## [DATASET EXTRACT]
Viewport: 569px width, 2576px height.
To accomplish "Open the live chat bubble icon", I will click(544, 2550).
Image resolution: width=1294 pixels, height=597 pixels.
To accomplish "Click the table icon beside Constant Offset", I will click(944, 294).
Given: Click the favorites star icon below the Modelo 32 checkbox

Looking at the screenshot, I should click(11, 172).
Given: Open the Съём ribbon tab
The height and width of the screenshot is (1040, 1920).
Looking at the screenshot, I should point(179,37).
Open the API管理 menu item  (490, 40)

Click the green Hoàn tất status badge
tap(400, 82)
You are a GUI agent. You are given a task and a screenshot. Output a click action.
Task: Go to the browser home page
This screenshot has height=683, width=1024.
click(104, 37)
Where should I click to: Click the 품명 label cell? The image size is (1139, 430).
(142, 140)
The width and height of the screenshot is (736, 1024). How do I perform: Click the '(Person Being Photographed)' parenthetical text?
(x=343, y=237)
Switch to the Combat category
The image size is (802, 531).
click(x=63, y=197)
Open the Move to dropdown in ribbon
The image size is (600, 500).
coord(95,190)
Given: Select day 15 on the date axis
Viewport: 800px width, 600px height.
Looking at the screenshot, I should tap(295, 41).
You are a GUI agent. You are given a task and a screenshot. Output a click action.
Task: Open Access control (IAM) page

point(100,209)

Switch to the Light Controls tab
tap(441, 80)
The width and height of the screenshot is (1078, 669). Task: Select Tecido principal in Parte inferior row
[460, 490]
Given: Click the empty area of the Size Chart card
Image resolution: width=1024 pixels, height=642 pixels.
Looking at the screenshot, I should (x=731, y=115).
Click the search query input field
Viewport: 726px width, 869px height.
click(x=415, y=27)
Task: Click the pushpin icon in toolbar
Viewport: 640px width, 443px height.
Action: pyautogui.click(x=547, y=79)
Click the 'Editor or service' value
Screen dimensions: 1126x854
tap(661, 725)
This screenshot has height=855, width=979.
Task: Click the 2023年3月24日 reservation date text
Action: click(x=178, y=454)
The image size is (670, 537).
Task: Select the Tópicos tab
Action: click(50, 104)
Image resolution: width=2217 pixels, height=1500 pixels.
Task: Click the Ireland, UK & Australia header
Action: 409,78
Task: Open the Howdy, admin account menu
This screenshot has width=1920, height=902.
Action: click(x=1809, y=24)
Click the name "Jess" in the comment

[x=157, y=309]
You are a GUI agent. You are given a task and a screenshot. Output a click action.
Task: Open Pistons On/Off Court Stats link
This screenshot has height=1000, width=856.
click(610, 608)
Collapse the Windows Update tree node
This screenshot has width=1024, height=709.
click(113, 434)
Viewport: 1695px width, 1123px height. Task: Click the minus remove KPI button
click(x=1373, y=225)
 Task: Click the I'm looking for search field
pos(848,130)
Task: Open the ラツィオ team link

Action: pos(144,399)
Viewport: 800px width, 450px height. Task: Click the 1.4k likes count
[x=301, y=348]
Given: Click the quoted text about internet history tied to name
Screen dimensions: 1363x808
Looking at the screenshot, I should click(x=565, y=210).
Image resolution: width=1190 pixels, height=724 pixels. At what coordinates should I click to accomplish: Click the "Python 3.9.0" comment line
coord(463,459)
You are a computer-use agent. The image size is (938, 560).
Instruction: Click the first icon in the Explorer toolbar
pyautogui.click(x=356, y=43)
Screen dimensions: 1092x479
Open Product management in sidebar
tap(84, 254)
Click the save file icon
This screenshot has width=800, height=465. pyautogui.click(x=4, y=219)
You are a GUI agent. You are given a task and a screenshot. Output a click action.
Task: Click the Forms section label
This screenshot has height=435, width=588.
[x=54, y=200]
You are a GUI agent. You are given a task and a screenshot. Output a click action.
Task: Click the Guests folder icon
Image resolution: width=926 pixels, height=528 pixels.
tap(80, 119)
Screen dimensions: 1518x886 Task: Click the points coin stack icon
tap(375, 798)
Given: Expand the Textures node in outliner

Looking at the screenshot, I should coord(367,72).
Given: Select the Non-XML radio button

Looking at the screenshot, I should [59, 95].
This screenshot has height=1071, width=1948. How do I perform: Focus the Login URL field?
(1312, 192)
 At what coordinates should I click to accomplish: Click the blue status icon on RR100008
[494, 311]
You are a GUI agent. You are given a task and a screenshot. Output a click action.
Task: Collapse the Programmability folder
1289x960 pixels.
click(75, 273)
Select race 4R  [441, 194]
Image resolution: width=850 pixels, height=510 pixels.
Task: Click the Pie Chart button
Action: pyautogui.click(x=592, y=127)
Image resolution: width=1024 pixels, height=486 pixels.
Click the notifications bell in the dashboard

## [EXERCISE GOAL]
From the listing above, extract all records word for word.

## [RESPONSE]
Viewport: 569px width, 2576px height.
To accomplish "Open the live chat bubble icon", I will click(544, 2550).
Image resolution: width=1294 pixels, height=597 pixels.
To accomplish "Click the table icon beside Constant Offset", I will click(944, 294).
Given: Click the favorites star icon below the Modelo 32 checkbox

Looking at the screenshot, I should click(11, 172).
Given: Open the Съём ribbon tab
The height and width of the screenshot is (1040, 1920).
Looking at the screenshot, I should point(179,37).
Open the API管理 menu item  (490, 40)

Click the green Hoàn tất status badge
tap(400, 82)
You are a GUI agent. You are given a task and a screenshot. Output a click action.
Task: Go to the browser home page
This screenshot has height=683, width=1024.
click(104, 37)
Where should I click to: Click the 품명 label cell? The image size is (1139, 430).
(142, 140)
The width and height of the screenshot is (736, 1024). How do I perform: Click the '(Person Being Photographed)' parenthetical text?
(x=343, y=237)
Switch to the Combat category
The image size is (802, 531).
click(x=63, y=197)
Open the Move to dropdown in ribbon
The image size is (600, 500).
coord(95,190)
Given: Select day 15 on the date axis
Viewport: 800px width, 600px height.
Looking at the screenshot, I should tap(295, 41).
You are a GUI agent. You are given a task and a screenshot. Output a click action.
Task: Open Access control (IAM) page

point(100,209)

Switch to the Light Controls tab
tap(441, 80)
The width and height of the screenshot is (1078, 669). Task: Select Tecido principal in Parte inferior row
[460, 490]
Given: Click the empty area of the Size Chart card
Image resolution: width=1024 pixels, height=642 pixels.
Looking at the screenshot, I should (x=731, y=115).
Click the search query input field
Viewport: 726px width, 869px height.
click(x=415, y=27)
Task: Click the pushpin icon in toolbar
Viewport: 640px width, 443px height.
Action: pyautogui.click(x=547, y=79)
Click the 'Editor or service' value
Screen dimensions: 1126x854
tap(661, 725)
This screenshot has height=855, width=979.
Task: Click the 2023年3月24日 reservation date text
Action: click(x=178, y=454)
The image size is (670, 537).
Task: Select the Tópicos tab
Action: click(50, 104)
Image resolution: width=2217 pixels, height=1500 pixels.
Task: Click the Ireland, UK & Australia header
Action: 409,78
Task: Open the Howdy, admin account menu
This screenshot has width=1920, height=902.
Action: click(x=1809, y=24)
Click the name "Jess" in the comment

[x=157, y=309]
You are a GUI agent. You are given a task and a screenshot. Output a click action.
Task: Open Pistons On/Off Court Stats link
This screenshot has height=1000, width=856.
click(610, 608)
Collapse the Windows Update tree node
This screenshot has width=1024, height=709.
click(113, 434)
Viewport: 1695px width, 1123px height. Task: Click the minus remove KPI button
click(x=1373, y=225)
 Task: Click the I'm looking for search field
pos(848,130)
Task: Open the ラツィオ team link

Action: pos(144,399)
Viewport: 800px width, 450px height. Task: Click the 1.4k likes count
[x=301, y=348]
Given: Click the quoted text about internet history tied to name
Screen dimensions: 1363x808
Looking at the screenshot, I should click(x=565, y=210).
Image resolution: width=1190 pixels, height=724 pixels. At what coordinates should I click to accomplish: Click the "Python 3.9.0" comment line
coord(463,459)
You are a computer-use agent. The image size is (938, 560).
Instruction: Click the first icon in the Explorer toolbar
pyautogui.click(x=356, y=43)
Screen dimensions: 1092x479
Open Product management in sidebar
tap(84, 254)
Click the save file icon
This screenshot has width=800, height=465. pyautogui.click(x=4, y=219)
You are a GUI agent. You are given a task and a screenshot. Output a click action.
Task: Click the Forms section label
This screenshot has height=435, width=588.
[x=54, y=200]
You are a GUI agent. You are given a task and a screenshot. Output a click action.
Task: Click the Guests folder icon
Image resolution: width=926 pixels, height=528 pixels.
tap(80, 119)
Screen dimensions: 1518x886 Task: Click the points coin stack icon
tap(375, 798)
Given: Expand the Textures node in outliner

Looking at the screenshot, I should coord(367,72).
Given: Select the Non-XML radio button

Looking at the screenshot, I should [59, 95].
This screenshot has height=1071, width=1948. How do I perform: Focus the Login URL field?
(1312, 192)
 At what coordinates should I click to accomplish: Click the blue status icon on RR100008
[494, 311]
You are a GUI agent. You are given a task and a screenshot. Output a click action.
Task: Collapse the Programmability folder
1289x960 pixels.
click(75, 273)
Select race 4R  [441, 194]
Image resolution: width=850 pixels, height=510 pixels.
Task: Click the Pie Chart button
Action: pyautogui.click(x=592, y=127)
Image resolution: width=1024 pixels, height=486 pixels.
Click the notifications bell in the dashboard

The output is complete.